At a Dyersville City candidate forum, candidates jockeyed for position, with sharp disagreement on the state of city finances and the role of municipal debt, as well as other issues.
In the Nov. 3 election, incumbent Al Haas and former council member Dan Willenborg are vying to be Dyersville’s next mayor, while at-large city council member Mark Breitbach is opposed by political newcomer Mike Mullis.
Ward 2 candidate Mike English is unopposed, and he threw his support behind Willenborg and Breitbach. “We’ve become a do-nothing council governed by email,” he said.
The forum at Beckman Oct. 14 was held only nine days after the council chose to retain City Administrator Mick Michel. Consideration of his termination ignited political disagreements in Dyersville and drew hundreds to the Council’s meeting.
Haas said that, as mayor, he has made strides in settling lawsuits against the city, improving relationships with surrounding communities and improving “respect” at city hall. Willenborg said in his opening statements that the city needs to more fully fund its volunteer organizations and improve “transparency” in city hall, calling city staff a strength of the municipality.
Mullis stated that his military experience has prepared him for high-stakes situations and interactions with diverse community members, while Breitbach said that he believes he can be a “positive influence” if re-elected to the council.
The first audience question came from Catherine O’Hea, who called the candidates’ descriptions of the city’s financial state “contradictory.”
Haas said that Dyersville’s debt had jumped significantly from 2006 to 2013 but that the city has cut that debt by between $1 and 2 million since he took office.
“We paid off part of a library debt, that reduced it by about a million dollars,” said Breitbach.
Audience member and former city attorney Marc Casey argued that debt reduction in recent years has been a result of “a well-structured bonding process… by previous councils.” He asked Haas how his actions had lowered city debt.
Haas argued that not incurring new debt has helped the city lower its load as existing debts are paid off. “I’ve been very cautious and very conscious of any development agreements,” Haas said. He said that part of the debt reduction is a credit to the current council and part of the credit should go to previous officials.
“Right now, we are $9.8 million in debt, total, and right now we are paying $1.5 million off that each year, about $400,000 of which is interest,” said Willenborg. He said the city’s debt will continue to decrease as long as the city doesn’t incur more, but that some municipal debt is an inevitable result of large-scale projects.
“We always incur some debt over the years because of the process of building sewer treatment plants and all that,” Willenborg said. “We’re just in good financial shape.”
For Mullis, the city’s overall debt is too much to swallow. “We weren’t really responsible with y’all’s money,” he said. “You start digging a hole that big, and we’re all going to be speaking Chinese.”
He said that Haas has done a good job of reducing debt and that he wants to be “part of slowing some of that debt.”

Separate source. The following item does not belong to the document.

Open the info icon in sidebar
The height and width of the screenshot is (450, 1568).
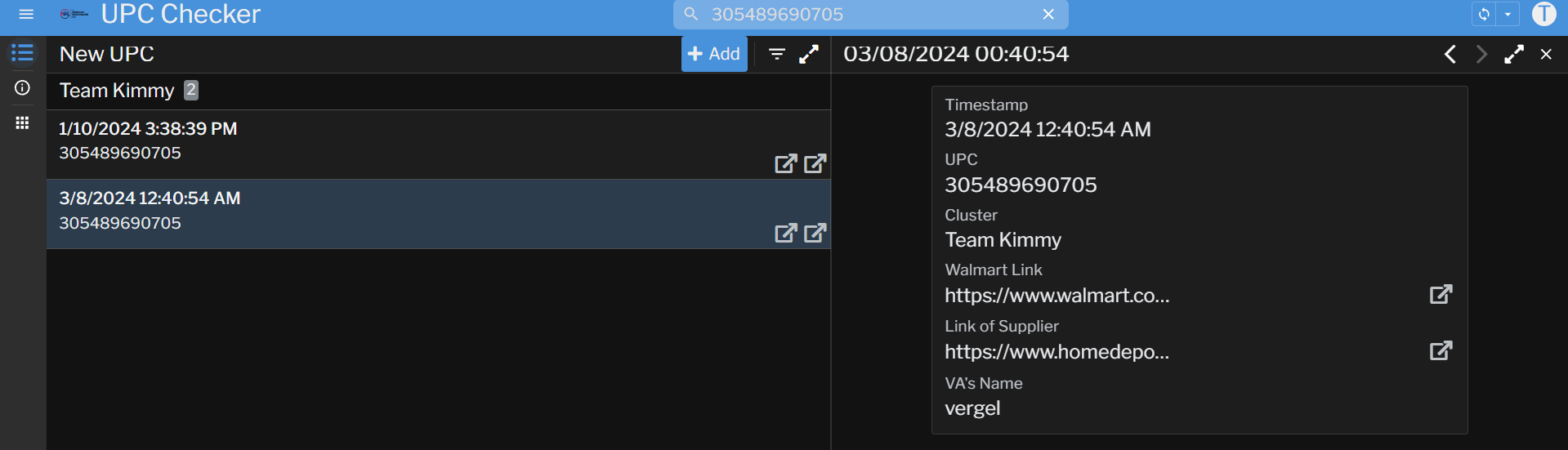click(x=22, y=87)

Breitbach said that debt is inevitable in delivering big-ticket services. “The city is going to incur debt, if you want sidewalks or new streets or bike paths or development.” Development will eventually hopefully reduce overall tax rates, he said. “If you want a good quality of life, you have to spend some money, and hopefully it’ll pay off in the end,” he said.
English pointed to the city’s favorable bond rating. “When we borrow money, we do it in a responsible way in Dyersville,” he said.
English compared Dyersville’s municipal debt to making monthly payments on a home loan. “We have a triple-A-plus rating and, just like any other loans, you pay them back on schedule,” he said.
Haas said that city officials need a firm grasp of outstanding tax-increment financing obligations.
Matt Mescher asked if the city should take into account the opinions of property owners who are not resident voters, like himself. Haas acknowledged that Dyersville has an effect on property use within two miles of city limits, and Willenborg said he believed that the city has “listened” to Mescher in the past.
Matt Bockenstedt asked about residential development agreements. Mullis said that he believes “some of the developers are not being treated fairly,” while English said that “not all residential developments are cookie-cutter” and hence have to be addressed separately.
Library board member Angela English asked how the candidates will support the James Kennedy Public Library. Haas said that he believed that how local libraries pay for services to out-of-town users needs to be overhauled, while Breitbach questioned why the council had refused a previous $3,000 pass-through payment to the library.
Breitbach said that speaking to forum attendees was like “preaching to the choir.” He urged attendees to encourage their friends, neighbors and families to go to the polls Nov. 3.
The Dyersville Area Chamber of Commerce and Dyersville Commercial sponsored the forum.
Correction: An earlier version incorrectly identified Angela English as the library board president instead of a board member.